No se había atrevido a contarle la historia del hombre joven a Shirley. Se habría reído de ella. Pero tendrías que haberle invitado a un café, preguntado su nombre, saber sus horarios. ¡Qué tonta eres!
Pues, sí… ¡Soy tonta y eso no es nada nuevo!, suspiró Joséphine, garabateando en su hoja de cuentas. Lo veo todo, lo siento todo, capto miles de detalles como astillas que me despellejan viva. Miles de detalles que a otros no les afectan porque tienen la piel de cocodrilo.

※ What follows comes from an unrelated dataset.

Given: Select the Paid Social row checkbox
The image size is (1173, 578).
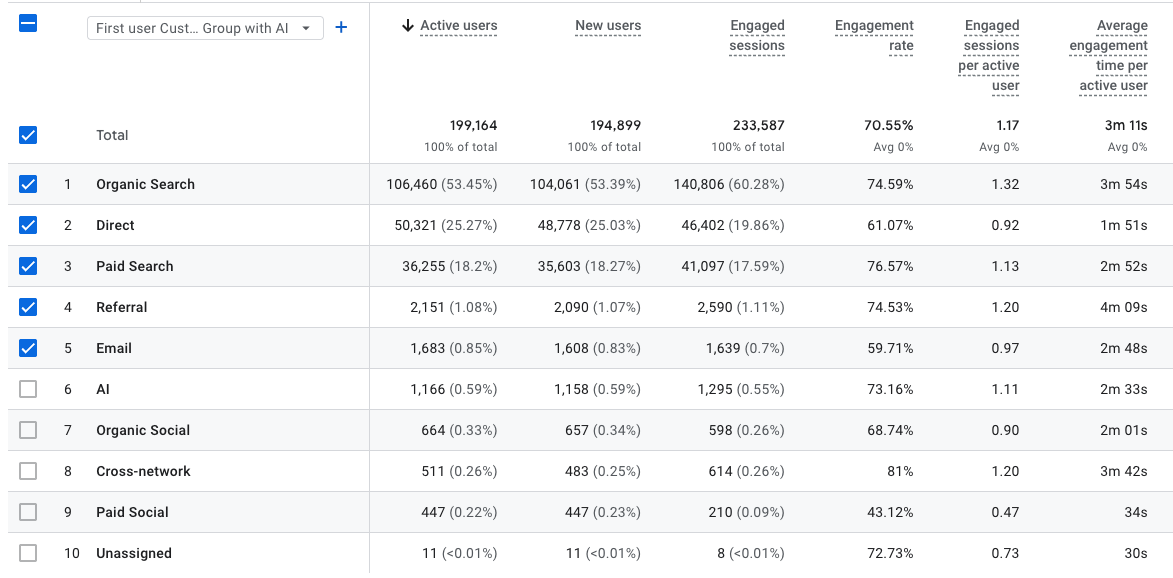Looking at the screenshot, I should coord(28,512).
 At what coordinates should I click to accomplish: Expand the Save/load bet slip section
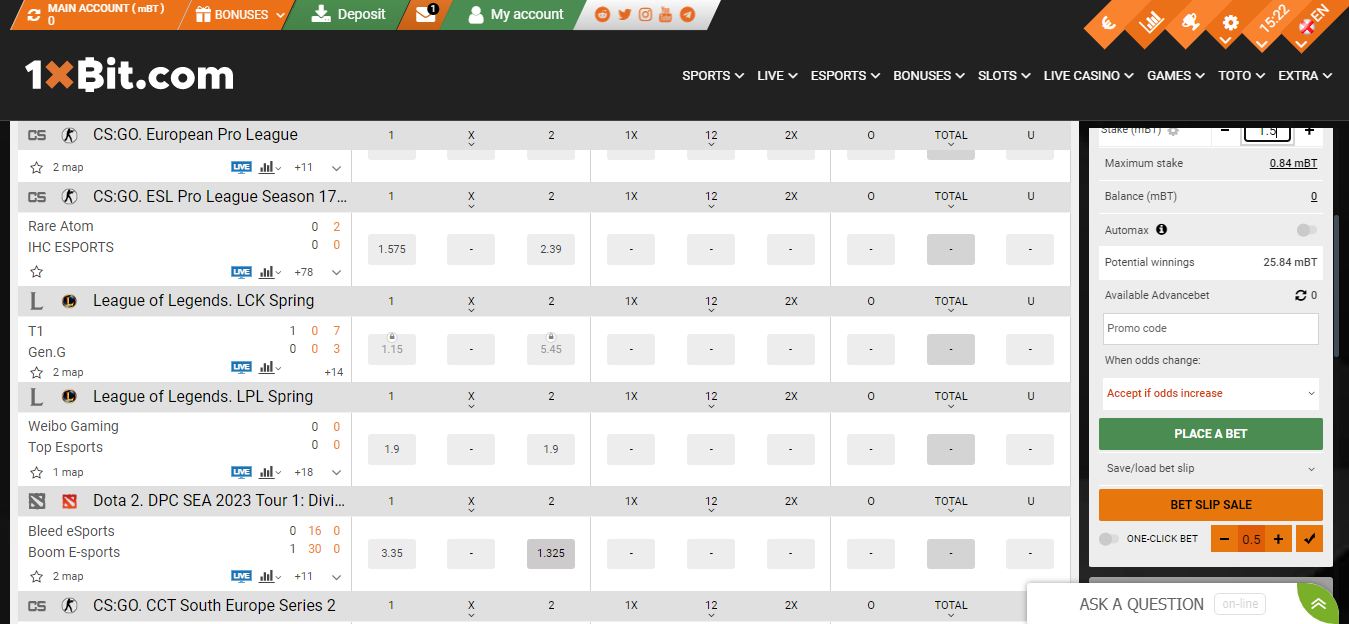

Lo más duro era el no dejarse invadir por el pánico. El pánico llegaba siempre por la noche. Sentía crecer dentro de ella el peligro del que no podría huir. Daba vueltas y vueltas en su cama sin conseguir dormirse. Pagar la letra del piso, la comunidad, los impuestos, la bonita ropa de Hortense, el mantenimiento del coche, los seguros, la factura del teléfono, el abono de la piscina, las vacaciones, las entradas de cine, los zapatos, los aparatos dentales… Enumeraba los gastos y, con los ojos abiertos, aterrorizada, se acurrucaba entre las mantas para dejar de pensar. A veces se despertaba, se sentaba en la cama, y hacía y rehacía las cuentas de arriba abajo y constataba que no, que no lo conseguiría a pesar de que, de día, las cifras habían dicho que sí. Encendía la luz, presa del pánico, iba a buscar el trozo de papel en el que había escrito sus cuentas y las repasaba de arriba abajo hasta conseguir cuadrar… su conciencia, y apagaba la luz, agotada.
Tenía miedo de la noche.
Echó un último vistazo a las cifras a lápiz y a las escritas a bolígrafo rojo y constató, tranquilizada, que por el momento no se desbordaban. Su mente voló hacia la conferencia que debía preparar. Recordó un pasaje que había leído. Se había dicho que sería útil copiarlo y servirse de él. Fue en su busca y lo encontró. Decidió colocarlo al principio de su conferencia.
«Los trabajos de historia económica destacan toda la etapa que va desde 1070 hasta 1130 en Francia: encontramos en aquel entonces tanto abundantes fundaciones de burgos en entornos rurales como los primeros signos de desarrollo urbano, tanto la penetración de la moneda en el campo como el establecimiento de corrientes comerciales interurbanas. Y ese tiempo de dinamismo e innovación es también aquel en el que la extorsión señorial se hace sistemática. ¿Cómo abordar la relación entre estos dos hechos: despegue económico a pesar de los señoríos o gracias a ellos?».